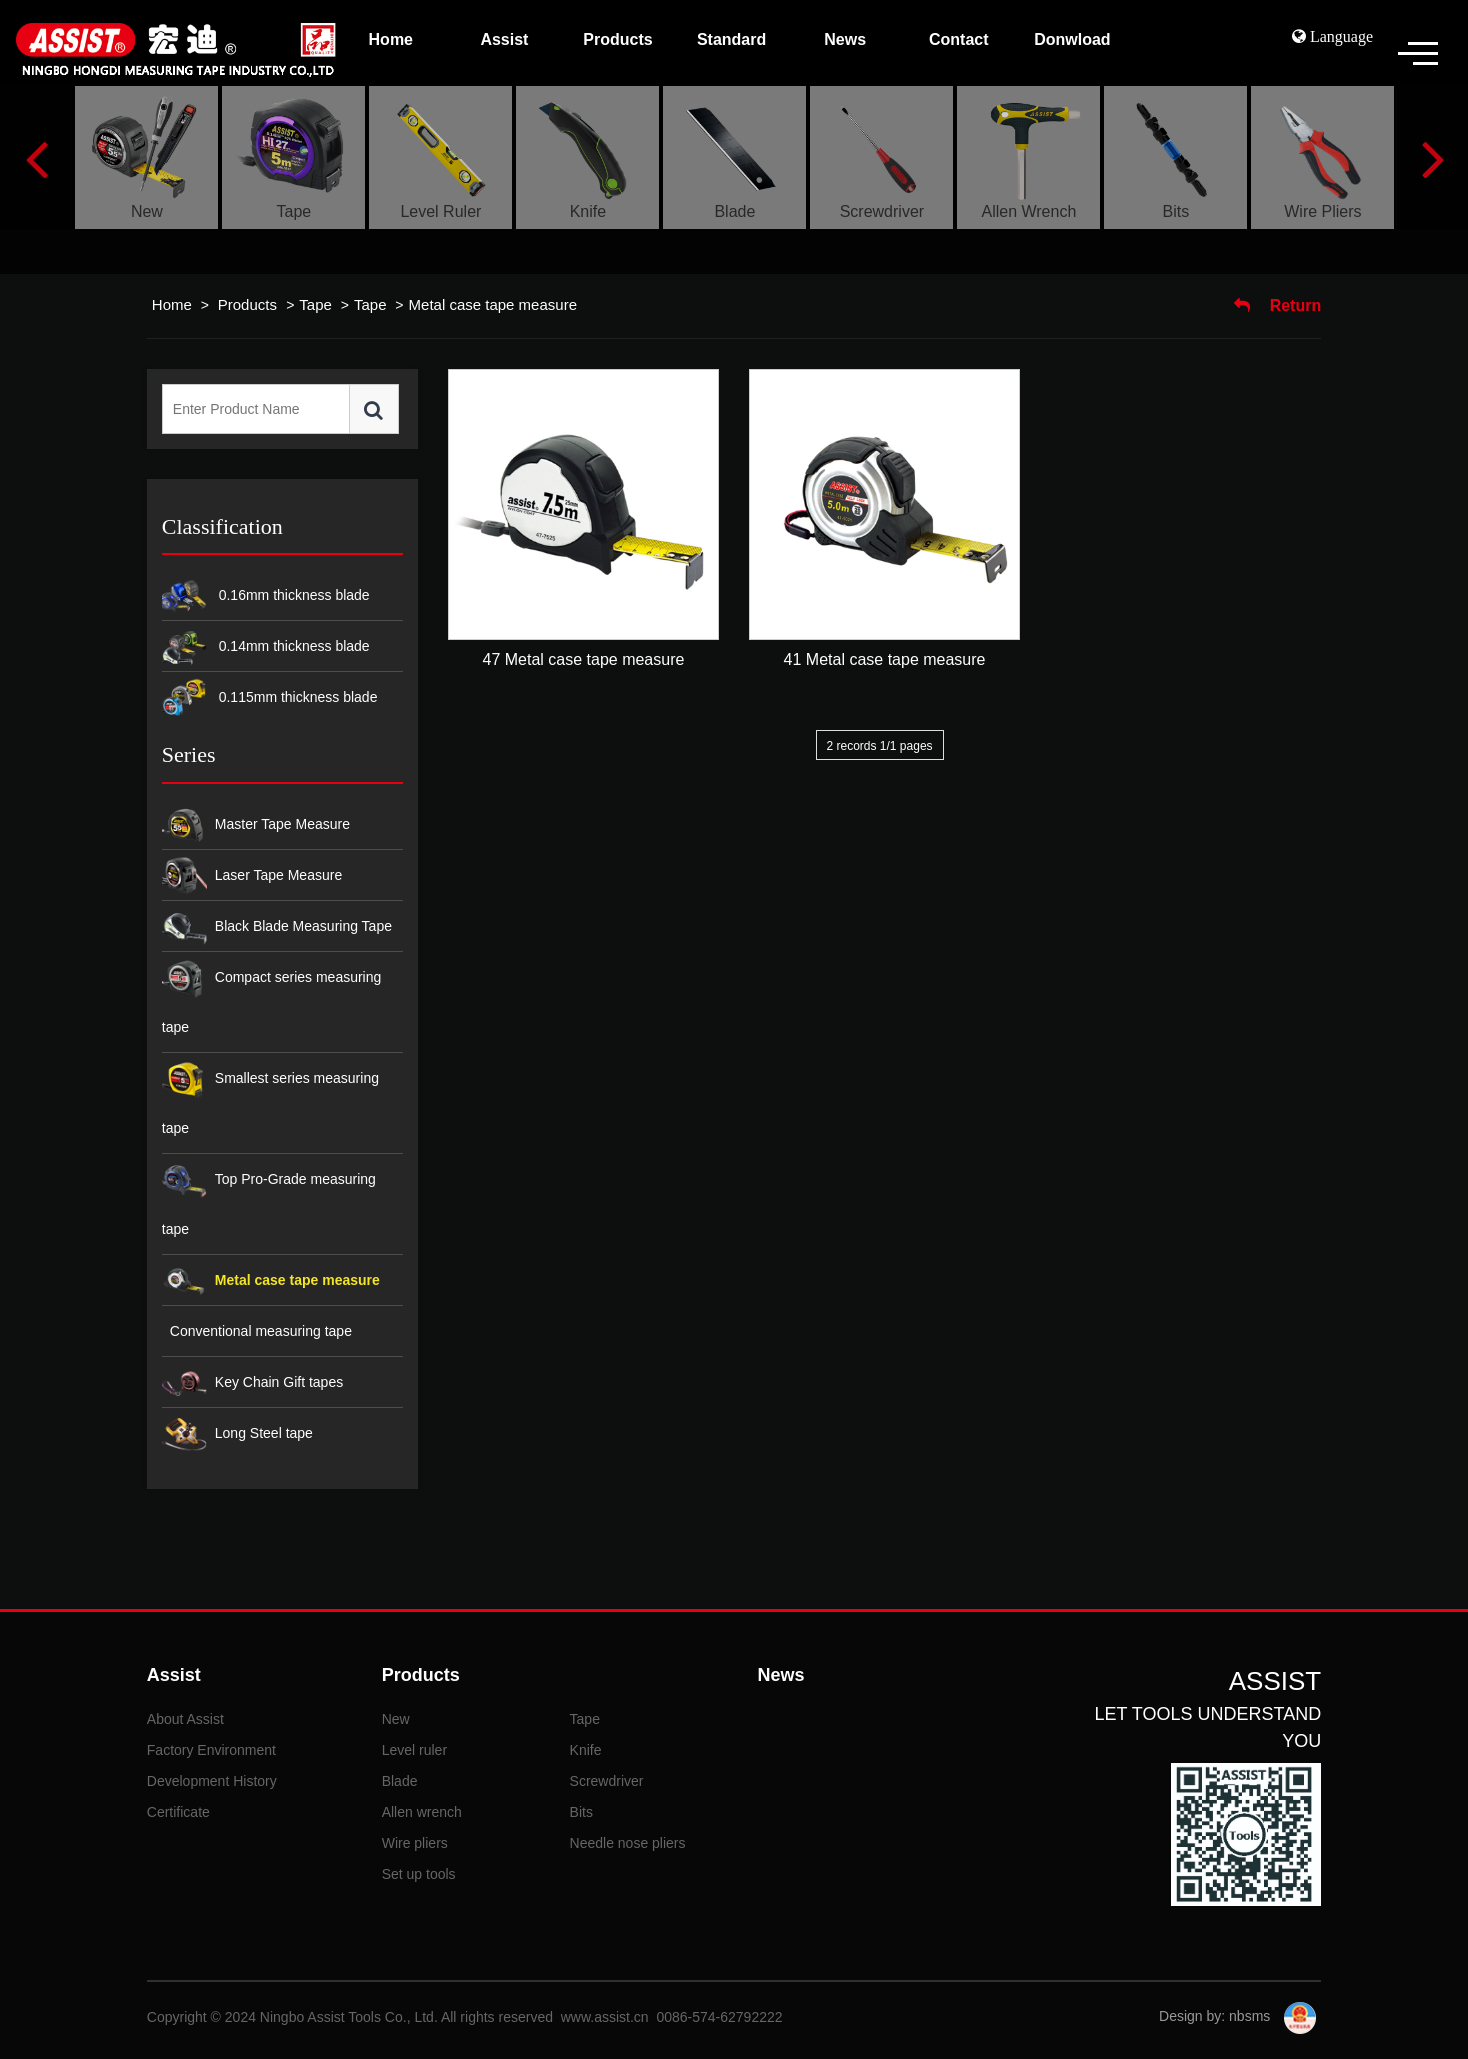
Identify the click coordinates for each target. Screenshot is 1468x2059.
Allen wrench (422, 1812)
--
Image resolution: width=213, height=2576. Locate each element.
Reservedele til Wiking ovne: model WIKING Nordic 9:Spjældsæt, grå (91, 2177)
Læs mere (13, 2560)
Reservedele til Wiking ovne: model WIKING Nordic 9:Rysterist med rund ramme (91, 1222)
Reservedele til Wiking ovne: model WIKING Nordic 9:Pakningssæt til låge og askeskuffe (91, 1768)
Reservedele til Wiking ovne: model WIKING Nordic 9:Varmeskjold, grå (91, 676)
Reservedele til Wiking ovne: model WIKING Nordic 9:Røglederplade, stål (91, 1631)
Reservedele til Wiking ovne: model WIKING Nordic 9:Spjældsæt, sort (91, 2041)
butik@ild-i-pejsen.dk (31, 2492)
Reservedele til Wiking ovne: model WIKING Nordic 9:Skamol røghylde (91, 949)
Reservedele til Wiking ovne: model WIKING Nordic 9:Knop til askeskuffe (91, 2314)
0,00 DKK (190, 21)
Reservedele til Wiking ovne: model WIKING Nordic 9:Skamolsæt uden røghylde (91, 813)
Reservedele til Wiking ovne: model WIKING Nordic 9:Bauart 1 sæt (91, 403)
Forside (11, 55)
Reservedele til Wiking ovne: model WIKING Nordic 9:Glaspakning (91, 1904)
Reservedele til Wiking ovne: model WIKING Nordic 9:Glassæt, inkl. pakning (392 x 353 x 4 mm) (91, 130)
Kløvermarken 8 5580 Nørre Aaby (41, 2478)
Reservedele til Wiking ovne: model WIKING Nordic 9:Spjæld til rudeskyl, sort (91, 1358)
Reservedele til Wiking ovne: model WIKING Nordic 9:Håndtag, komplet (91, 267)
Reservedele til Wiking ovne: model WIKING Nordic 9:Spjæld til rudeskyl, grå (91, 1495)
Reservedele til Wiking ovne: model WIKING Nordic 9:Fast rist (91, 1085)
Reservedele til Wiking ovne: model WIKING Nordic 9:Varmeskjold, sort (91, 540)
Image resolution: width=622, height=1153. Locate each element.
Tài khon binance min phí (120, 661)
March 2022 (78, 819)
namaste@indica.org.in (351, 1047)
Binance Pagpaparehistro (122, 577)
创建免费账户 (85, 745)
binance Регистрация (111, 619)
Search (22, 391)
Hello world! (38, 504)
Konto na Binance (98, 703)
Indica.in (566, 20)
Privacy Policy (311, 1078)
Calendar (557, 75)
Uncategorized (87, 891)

Problem details: Can you reproduce the lines from the one containing "namaste@indica.org.in (351, 1047)" up to and including the one containing "Uncategorized (87, 891)", keeping each request as it is but shifting every coordinate in the answers by adding 93?

Answer to this problem:
namaste@indica.org.in (444, 1140)
Binance Pagpaparehistro (215, 670)
创建免费账户 (178, 838)
binance Регистрация (204, 712)
Search (115, 484)
Hello world! (131, 597)
Konto na Binance (191, 796)
Indica.in (659, 113)
Privacy Policy (404, 1171)
Calendar (650, 168)
Uncategorized (180, 984)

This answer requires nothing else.